Go (also known as “Golang”) is an open source programming language that was designed by Google’s Robert Griesemer, Rob Pike, and Ken Thompson in 2007. The software was invented by Google to manage its growing complex infrastructure, with a focus on simplicity and quick performance (A Cloud Guru). Go was released publicly in 2012 and since then has become widely used, with companies such as Uber and Soundcloud utilizing it to improve their mobile and web-based applications. Furthermore, Go has been used to develop banking, ecommerce, and dating apps.

Pros: Go is ideal for saving money and time while developing apps. Also, it is useful in developing apps used for systems and network programming, big data, machine learning, audio and video editing. 

Cons: Due to the relative newness of the software, there are less add-on libraries or packages available. There is also less help documentation compared to more established programming languages. Finally, Go’s simplicity can lead to “undisciplined” coding, which can be detrimental if a given project grows and becomes bigger.  

Microsoft Excel

Microsoft Excel is a widely used proprietary spreadsheet software program utilized across a variety of industries. Excel is often used by analysts, surveyors, accountants, data entry clerks, marketers, and more. Excel has the ability to output data as .csv spreadsheets, which are readable by almost any other statistical analysis programming language. MS Excel is often used for tracking data for experiments, survey responses, financial information, and many other forms of data. It can be used to do tasks such as constructing pivot tables, solving systems of linear equations, and (with the right external libraries installed) generating basic linear regression models. While Microsoft Excel itself is proprietary, there are several open source alternatives, such as Google Sheets, Apache OpenOffice: Calc, and the pyspread library for Python.

=====

EXERCISE INSTRUCTIONS:
- a) In the Go and Excel text, can you repeat the passage starting with "Microsoft Excel is" and going on through "library for Python.", swapping "surveyors" for "engineers"?
- b) How would you say this sentence from the Go and Excel text in Spanish: "There is also less help documentation compared to more established programming languages."?

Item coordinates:
=====

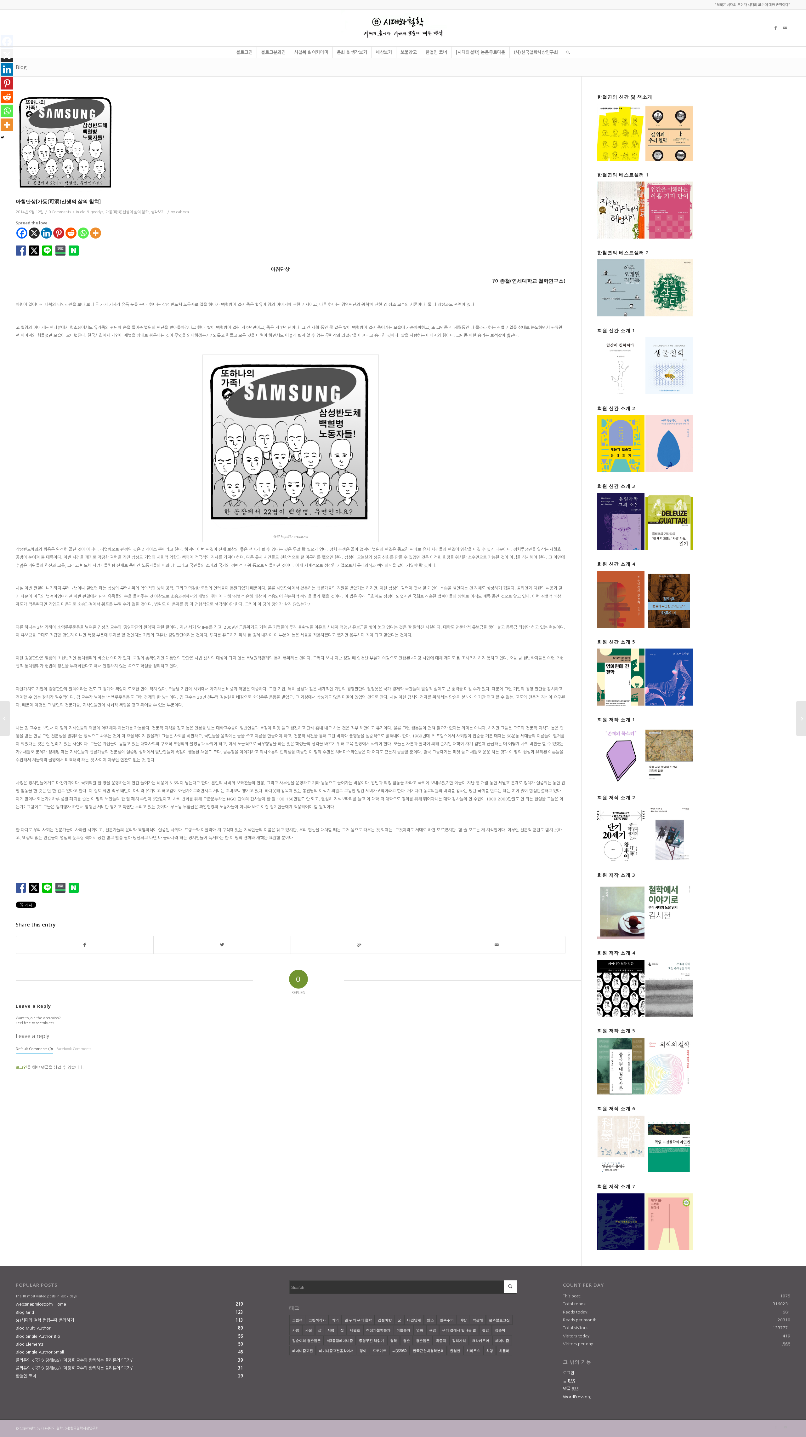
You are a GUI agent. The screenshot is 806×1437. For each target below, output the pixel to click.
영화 (419, 1330)
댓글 (571, 1389)
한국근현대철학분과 (428, 1350)
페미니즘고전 (302, 1350)
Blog (21, 67)
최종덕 (441, 1340)
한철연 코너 (26, 1376)
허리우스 (473, 1350)
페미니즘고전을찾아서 (336, 1350)
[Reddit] (71, 233)
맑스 (430, 1320)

=====

RESULTS FOR EACH TASK:
- a)
Microsoft Excel is a widely used proprietary spreadsheet software program utilized across a variety of industries. Excel is often used by analysts, engineers, accountants, data entry clerks, marketers, and more. Excel has the ability to output data as .csv spreadsheets, which are readable by almost any other statistical analysis programming language. MS Excel is often used for tracking data for experiments, survey responses, financial information, and many other forms of data. It can be used to do tasks such as constructing pivot tables, solving systems of linear equations, and (with the right external libraries installed) generating basic linear regression models. While Microsoft Excel itself is proprietary, there are several open source alternatives, such as Google Sheets, Apache OpenOffice: Calc, and the pyspread library for Python.

- b) También hay menos documentación de ayuda en comparación con lenguajes de programación más establecidos.